Document extract »
• • •

A WARNING about gritty mixes

10 years ago

Over the last few months, I noticed a number of posts regarding succulents that aren't doing well in soilless media, and too often I discovered that the problem has been dehydration. I have since done several Google searches of this site, and it appears the problem is pretty widespread, and we often don't diagnose it properly.


I think we need to warn new growers, and growers new to gritty-type mixes, that under-watering gritty mixes is every bit as common and easy, if not more so, than over-watering potting soil. This happened to me when I switched a number of plants from traditional potting soil to a soilless mix, and the problem was very difficult to sort out. I also think we should keep in mind that it's nearly impossible to over-water a plant in Al's mix, or any similar media. If someone's succulent is failing in Al's mix, it is much more likely to be due to lack of water, lack of light, low temperature, or no drainage than it is to over-watering.


For example, I read a thread by grower who transfered an Echeveria to grit in a terra cotta pot, then put it in full sun and only watered it every month or so. Of course, the plant was dying. I think we put so much emphasis on over-watering succulents that new growers combine everything they've read about it - and end up dehydrating their succulents to death instead.


In my own experience, even here in cool, cloudy Oregon, my small pots of grit dry out completely in just a couple of days outside. In order for them to survive, I have to water at least 2-3 times per week. For them to thrive, I'm watering every day. I just poured off the top 2-3 inches of a small, established Crassula in a 4" pot and found no moisture despite it being thoroughly watered the day before yesterday; the temperature never rising above 65 degrees, and the sun only coming out for about 3 hours in the last few days.


From now on, the first question I ask growers who post about failing succulents in grit will be weather there is any moisture when the grower pours off the top few inches of medium.

Comments (31)

  • 10 years ago

    It is not difficult to overwater succulents in gritty mix. I have had many different plants get overwatered in gritty. However, a lot of succulents can tolerate a lot of water if planted in gritty because of the increased drainage.

• • •

Dataset content »
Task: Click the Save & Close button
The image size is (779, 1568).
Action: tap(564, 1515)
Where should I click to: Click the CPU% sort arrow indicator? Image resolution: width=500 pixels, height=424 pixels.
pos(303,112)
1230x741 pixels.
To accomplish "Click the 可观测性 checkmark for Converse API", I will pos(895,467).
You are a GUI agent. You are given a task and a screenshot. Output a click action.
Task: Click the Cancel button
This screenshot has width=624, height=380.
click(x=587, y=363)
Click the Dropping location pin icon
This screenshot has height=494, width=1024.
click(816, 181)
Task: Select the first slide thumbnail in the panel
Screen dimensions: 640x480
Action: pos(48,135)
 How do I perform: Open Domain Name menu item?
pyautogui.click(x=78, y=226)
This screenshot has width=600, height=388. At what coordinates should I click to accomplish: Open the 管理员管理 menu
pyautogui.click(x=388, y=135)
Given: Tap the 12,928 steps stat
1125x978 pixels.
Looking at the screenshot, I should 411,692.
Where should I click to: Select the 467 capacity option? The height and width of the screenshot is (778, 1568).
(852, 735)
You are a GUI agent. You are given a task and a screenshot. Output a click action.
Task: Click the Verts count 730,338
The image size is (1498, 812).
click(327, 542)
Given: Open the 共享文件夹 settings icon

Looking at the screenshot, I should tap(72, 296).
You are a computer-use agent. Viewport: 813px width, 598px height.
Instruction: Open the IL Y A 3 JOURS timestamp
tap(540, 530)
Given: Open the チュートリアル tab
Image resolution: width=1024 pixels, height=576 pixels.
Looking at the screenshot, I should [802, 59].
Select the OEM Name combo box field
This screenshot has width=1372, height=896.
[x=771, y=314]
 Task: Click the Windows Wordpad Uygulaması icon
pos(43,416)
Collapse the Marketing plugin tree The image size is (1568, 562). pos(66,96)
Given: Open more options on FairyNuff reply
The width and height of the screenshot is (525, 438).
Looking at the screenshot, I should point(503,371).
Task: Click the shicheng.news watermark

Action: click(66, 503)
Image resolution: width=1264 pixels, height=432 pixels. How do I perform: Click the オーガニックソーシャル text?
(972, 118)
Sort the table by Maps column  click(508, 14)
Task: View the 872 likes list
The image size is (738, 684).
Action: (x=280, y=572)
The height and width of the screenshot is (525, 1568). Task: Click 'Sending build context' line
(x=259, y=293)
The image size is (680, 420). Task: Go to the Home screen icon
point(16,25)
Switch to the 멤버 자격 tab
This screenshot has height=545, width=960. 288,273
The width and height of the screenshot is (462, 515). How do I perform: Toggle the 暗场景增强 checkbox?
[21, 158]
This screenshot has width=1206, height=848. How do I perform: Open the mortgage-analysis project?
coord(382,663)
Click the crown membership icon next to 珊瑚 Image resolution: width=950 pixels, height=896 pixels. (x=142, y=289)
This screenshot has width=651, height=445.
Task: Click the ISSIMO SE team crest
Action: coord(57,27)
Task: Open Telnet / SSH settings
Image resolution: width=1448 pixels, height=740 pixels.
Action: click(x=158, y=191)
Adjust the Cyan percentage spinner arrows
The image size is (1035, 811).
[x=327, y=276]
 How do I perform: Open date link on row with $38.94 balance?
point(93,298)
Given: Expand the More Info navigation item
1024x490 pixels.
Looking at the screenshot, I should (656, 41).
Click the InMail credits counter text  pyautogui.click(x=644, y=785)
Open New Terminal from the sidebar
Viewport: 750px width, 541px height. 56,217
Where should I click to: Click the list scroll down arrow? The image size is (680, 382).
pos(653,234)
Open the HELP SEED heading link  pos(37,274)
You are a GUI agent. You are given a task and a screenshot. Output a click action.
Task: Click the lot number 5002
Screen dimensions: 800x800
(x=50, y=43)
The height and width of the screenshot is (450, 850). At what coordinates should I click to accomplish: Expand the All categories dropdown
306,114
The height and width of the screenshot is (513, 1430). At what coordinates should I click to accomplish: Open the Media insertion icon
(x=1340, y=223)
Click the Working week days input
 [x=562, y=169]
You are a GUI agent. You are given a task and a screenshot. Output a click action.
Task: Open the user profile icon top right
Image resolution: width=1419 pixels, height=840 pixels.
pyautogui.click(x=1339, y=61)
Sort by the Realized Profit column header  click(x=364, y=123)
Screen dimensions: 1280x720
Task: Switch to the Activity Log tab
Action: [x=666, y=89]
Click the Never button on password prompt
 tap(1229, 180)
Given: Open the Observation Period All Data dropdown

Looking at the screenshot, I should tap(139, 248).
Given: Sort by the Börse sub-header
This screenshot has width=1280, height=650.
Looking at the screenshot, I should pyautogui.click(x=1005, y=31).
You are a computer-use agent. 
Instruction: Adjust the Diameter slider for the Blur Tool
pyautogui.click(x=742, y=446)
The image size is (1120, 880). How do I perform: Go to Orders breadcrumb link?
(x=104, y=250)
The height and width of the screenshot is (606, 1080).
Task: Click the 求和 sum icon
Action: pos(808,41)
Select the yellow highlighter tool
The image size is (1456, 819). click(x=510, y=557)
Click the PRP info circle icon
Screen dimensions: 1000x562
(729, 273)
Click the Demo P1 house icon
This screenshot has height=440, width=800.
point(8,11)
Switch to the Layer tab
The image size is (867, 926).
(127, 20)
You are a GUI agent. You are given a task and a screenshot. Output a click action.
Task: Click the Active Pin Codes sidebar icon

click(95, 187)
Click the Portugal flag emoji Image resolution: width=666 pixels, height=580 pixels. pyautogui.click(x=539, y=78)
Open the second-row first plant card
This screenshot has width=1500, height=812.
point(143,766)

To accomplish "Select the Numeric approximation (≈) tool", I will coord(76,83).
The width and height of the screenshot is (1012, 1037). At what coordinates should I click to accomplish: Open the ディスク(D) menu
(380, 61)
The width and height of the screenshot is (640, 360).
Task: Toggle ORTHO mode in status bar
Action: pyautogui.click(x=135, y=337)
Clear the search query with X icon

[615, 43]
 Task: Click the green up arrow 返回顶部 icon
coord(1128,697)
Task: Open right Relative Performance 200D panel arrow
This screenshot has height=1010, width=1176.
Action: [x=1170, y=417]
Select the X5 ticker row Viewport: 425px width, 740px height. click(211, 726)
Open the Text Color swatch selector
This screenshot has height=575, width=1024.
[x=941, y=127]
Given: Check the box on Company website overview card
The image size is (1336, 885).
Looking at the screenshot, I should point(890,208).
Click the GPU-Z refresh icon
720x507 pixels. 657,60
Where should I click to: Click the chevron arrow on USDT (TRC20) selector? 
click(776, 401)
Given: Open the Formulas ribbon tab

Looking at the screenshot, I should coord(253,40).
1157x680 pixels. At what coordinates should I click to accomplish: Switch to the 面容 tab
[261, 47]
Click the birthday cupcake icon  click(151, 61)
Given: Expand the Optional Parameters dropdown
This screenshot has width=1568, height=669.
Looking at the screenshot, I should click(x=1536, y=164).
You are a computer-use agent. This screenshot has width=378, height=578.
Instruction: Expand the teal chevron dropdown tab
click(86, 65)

• • •

Problems to work on »
#1 In the post about gritty mixes, what does the author blame for new growers dehydrating their succulents? Answer in one to three sentences.
#2 Write what comes next in the gritty-mix discussion, picking up after the final sentence of the comment that ends "because of the increased drainage."
The material has no connection to the post about gritty mixes.

Solved tasks »
#1 The author says so much emphasis is placed on the danger of over-watering succulents that new growers combine everything they have read about it. The result is that they under-water and dehydrate their plants to death instead.

#2
  • 10 years ago

    I think the real problem is that it is very difficult for experienced growers to diagnose a plant problem from hundreds of miles away over the internet and advise in a way that a novice can understand. There are a lot of people on this board from all over the world that each have decades of experience growing plants. Some have been growing in aggregate media for a long time. They can look at a plant, the pot, the siting of the plant, the local microclimate and take care of plants easily if they are on site. They also know what a plant needs based on what has been done to it. They know that sometimes you get a beat up plant and you just need to stick it in their nursery for a year or two before it is going to look presentable. Novices, not so much. Novices are going to fail and going to fail a lot.( All of the very experienced people here have plenty of failures.) That's not because the advice they get is bad, but because they really have no experiential foundation upon which to judge which bit of advice is the appropriate one based on the totality of issues that the advice givers are not privy to.


  • 10 years ago
    last modified: 10 years ago

    One of the selling points of grit that Al and others here use is that it's more difficult to over-water. Can you give me some specific examples of the circumstances under which one could easily over-water grit, Nil? To avoid confusion, let's stick with Al's 1-1-1 recipe since not all grit is created equal, and Al's mix is consistent and easy to look up.


    I'm not sure what you mean about plants tolerating "a lot of water because of the increases drainage." Increased drainage means water drains, therefore there isn't as much water. The problem of too much water is reduced gas exchange which suffocates roots. Gritty mixes like Al's allow gas exchange, and thus prevent the root death and rot associated with wet soils.

  • 10 years ago

    Keep in mind that Al has pointed out that you can vary the ratios to increase or decrease water retention; the point is not that you're mixing it 1:1:1, but that you're using similar particle sizes for all the ingredients.


    That said, there hasn't been a lot of guidance or explicit discussion on the results people have gotten with different ratios. I think that discussion would be useful. I'm doing an experiment right now with two Echeveria cuttings, one in 1:1:1 and one in 100% DE.

  • 10 years ago

    Kwie - I think you were probably referring to my under watered echeverias and Jade plant. I must say, as a novice, I'm still adapting to my watering habits as well as learning more about the gritty mix as the weather changes too.

    I wouldn't say my succulents are failing, I think these incidents are happening in particular to my experimenting of reducing my watering frequency. I think one needs to learn to find that balance like many experienced growers here accumulate by making mistakes over the years.

    I like experimenting, and I just bought a food scale to start weighing my plants, so that I can keep track of my watering.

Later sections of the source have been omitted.